In general, most studies used basic statistical measures, including minimum, maximum, mean, median, and standard deviation when evaluating the performance of algorithms. In some cases, convergence rate history and diversity metric were utilized as additional features to measure the efficiency of some algorithms. All of these indicators are used to measure the robustness and computational efficiency of optimization algorithms.

One characteristic of real-world problems from the engineering perspective is that most projects have several different conflicting goals. It is vitally important to reach a balance and trade-off between different objectives to develop the best possible design. These problems could be addressed through bi- and multi-objective optimization.

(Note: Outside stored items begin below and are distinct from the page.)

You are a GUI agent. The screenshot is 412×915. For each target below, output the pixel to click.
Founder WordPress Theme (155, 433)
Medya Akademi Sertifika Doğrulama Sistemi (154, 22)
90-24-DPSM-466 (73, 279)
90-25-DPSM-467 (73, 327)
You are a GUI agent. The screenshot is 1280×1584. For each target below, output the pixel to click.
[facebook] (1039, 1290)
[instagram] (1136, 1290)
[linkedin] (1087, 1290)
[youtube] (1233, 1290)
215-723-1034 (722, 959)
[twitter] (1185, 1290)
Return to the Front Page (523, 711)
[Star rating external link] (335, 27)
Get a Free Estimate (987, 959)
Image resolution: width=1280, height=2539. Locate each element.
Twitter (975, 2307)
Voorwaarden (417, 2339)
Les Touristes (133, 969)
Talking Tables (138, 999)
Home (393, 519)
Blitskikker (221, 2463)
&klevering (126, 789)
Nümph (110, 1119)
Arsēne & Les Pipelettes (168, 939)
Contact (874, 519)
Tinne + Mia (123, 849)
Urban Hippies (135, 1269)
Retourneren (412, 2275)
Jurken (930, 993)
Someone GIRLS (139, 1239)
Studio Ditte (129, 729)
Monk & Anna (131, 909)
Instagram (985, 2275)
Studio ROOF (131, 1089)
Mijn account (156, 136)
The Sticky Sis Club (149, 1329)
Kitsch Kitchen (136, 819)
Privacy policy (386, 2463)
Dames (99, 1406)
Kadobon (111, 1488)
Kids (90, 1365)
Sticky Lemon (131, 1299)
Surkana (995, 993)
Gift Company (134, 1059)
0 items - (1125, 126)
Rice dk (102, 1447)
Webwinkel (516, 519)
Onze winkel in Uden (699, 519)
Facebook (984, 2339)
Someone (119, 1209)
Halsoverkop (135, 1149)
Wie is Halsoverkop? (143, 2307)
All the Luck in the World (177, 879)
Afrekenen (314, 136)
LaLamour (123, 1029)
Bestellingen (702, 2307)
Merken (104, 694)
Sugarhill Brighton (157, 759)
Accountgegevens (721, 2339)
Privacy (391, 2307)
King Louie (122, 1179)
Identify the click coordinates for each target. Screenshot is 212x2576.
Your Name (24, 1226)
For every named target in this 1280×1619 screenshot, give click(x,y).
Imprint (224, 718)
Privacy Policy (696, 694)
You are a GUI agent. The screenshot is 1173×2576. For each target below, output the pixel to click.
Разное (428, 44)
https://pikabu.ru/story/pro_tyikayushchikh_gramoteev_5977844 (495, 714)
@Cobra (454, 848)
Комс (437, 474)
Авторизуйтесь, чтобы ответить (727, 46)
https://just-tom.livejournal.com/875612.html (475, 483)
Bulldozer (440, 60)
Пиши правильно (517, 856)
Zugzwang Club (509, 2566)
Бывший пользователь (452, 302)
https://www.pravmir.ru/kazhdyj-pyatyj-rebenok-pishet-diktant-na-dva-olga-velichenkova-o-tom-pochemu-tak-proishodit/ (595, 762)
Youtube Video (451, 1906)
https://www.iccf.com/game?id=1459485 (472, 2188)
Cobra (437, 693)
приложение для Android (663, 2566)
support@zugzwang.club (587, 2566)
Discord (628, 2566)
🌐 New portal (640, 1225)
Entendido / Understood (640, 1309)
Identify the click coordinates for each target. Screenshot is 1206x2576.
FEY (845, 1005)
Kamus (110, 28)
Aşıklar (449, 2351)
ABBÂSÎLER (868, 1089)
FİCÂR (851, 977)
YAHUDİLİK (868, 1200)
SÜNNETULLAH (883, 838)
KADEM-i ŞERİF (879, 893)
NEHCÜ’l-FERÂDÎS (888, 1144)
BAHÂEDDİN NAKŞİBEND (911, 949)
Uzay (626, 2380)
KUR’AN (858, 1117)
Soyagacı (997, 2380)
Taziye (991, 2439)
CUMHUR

Based on the work presented in this review, the following are research areas that may be addressed in future studies to close existing gaps:

  1. (1)

    Developing benchmark problems that incorporating realistic conditions and limitations from building codes and consider any concerns of practising engineers

  2. (2)

    Automating the design of large-scale structures that currently available in the literature

  3. (3)

    Find the best possible formulation of an engineering problem to be optimized more effectively. One example could be using a semi-independent variable, introduced in Gandomi et al. (2019).

  4. (4)

    Embedding engineering knowledge into population-based algorithms in order to narrow down the search space and boosting the optimization process.

  5. (5)

    Informing constraint handling methods with engineering and domain knowledge to handle mechanical and geometrical constraints more efficiently.

  6. (6)

    Since finding a feasible solution could be challenging in engineering practice, adopting engineering problems with constraint handling to more efficiently searching the feasible solution would be very beneficial (Gandomi and Deb 2020)

  7. (7)

    Application of hybridization methods that are very efficient in boosting the performance of optimization algorithms for certain categories of problems

  8. (8)

    Development of more sophisticated metrics for optimization algorithm performance

  9. (9)

    Continuing work on bi- and multi-objective optimization problems that provide more real-world designs.